Requirement. Every entry needs to be printed exactly, please.

Records supplied.
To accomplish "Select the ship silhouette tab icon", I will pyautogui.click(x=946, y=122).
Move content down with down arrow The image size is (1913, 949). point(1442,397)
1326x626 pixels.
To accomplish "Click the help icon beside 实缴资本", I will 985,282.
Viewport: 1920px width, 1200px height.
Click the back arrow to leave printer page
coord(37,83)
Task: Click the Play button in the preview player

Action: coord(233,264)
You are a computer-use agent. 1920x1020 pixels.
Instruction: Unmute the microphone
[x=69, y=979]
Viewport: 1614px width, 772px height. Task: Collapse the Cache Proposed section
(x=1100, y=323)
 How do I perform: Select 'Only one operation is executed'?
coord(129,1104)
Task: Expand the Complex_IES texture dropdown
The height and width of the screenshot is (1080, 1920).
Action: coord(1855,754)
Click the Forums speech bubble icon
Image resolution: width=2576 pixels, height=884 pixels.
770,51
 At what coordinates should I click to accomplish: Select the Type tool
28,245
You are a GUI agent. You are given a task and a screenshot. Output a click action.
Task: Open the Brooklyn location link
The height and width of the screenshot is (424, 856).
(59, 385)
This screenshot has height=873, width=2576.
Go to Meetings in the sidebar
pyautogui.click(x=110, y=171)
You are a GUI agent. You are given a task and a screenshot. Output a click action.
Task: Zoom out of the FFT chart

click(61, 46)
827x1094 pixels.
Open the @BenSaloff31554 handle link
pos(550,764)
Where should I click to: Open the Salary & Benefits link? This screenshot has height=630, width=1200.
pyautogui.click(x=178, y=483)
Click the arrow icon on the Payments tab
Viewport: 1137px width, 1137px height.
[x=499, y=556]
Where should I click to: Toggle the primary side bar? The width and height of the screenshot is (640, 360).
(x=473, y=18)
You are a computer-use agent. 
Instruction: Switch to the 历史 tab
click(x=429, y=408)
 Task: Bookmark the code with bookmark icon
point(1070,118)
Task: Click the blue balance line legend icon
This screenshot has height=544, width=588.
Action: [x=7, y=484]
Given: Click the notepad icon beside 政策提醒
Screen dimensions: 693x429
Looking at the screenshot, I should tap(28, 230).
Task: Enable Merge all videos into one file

Problem solution.
To accomplish "Select the ship silhouette tab icon", I will pyautogui.click(x=946, y=122).
Move content down with down arrow The image size is (1913, 949). point(1442,397)
1326x626 pixels.
To accomplish "Click the help icon beside 实缴资本", I will 985,282.
Viewport: 1920px width, 1200px height.
Click the back arrow to leave printer page
coord(37,83)
Task: Click the Play button in the preview player

Action: coord(233,264)
You are a computer-use agent. 1920x1020 pixels.
Instruction: Unmute the microphone
[x=69, y=979]
Viewport: 1614px width, 772px height. Task: Collapse the Cache Proposed section
(x=1100, y=323)
 How do I perform: Select 'Only one operation is executed'?
coord(129,1104)
Task: Expand the Complex_IES texture dropdown
The height and width of the screenshot is (1080, 1920).
Action: coord(1855,754)
Click the Forums speech bubble icon
Image resolution: width=2576 pixels, height=884 pixels.
770,51
 At what coordinates should I click to accomplish: Select the Type tool
28,245
You are a GUI agent. You are given a task and a screenshot. Output a click action.
Task: Open the Brooklyn location link
The height and width of the screenshot is (424, 856).
(59, 385)
This screenshot has height=873, width=2576.
Go to Meetings in the sidebar
pyautogui.click(x=110, y=171)
You are a GUI agent. You are given a task and a screenshot. Output a click action.
Task: Zoom out of the FFT chart

click(61, 46)
827x1094 pixels.
Open the @BenSaloff31554 handle link
pos(550,764)
Where should I click to: Open the Salary & Benefits link? This screenshot has height=630, width=1200.
pyautogui.click(x=178, y=483)
Click the arrow icon on the Payments tab
Viewport: 1137px width, 1137px height.
[x=499, y=556]
Where should I click to: Toggle the primary side bar? The width and height of the screenshot is (640, 360).
(x=473, y=18)
You are a computer-use agent. 
Instruction: Switch to the 历史 tab
click(x=429, y=408)
 Task: Bookmark the code with bookmark icon
point(1070,118)
Task: Click the blue balance line legend icon
This screenshot has height=544, width=588.
Action: [x=7, y=484]
Given: Click the notepad icon beside 政策提醒
Screen dimensions: 693x429
Looking at the screenshot, I should tap(28, 230).
Task: Enable Merge all videos into one file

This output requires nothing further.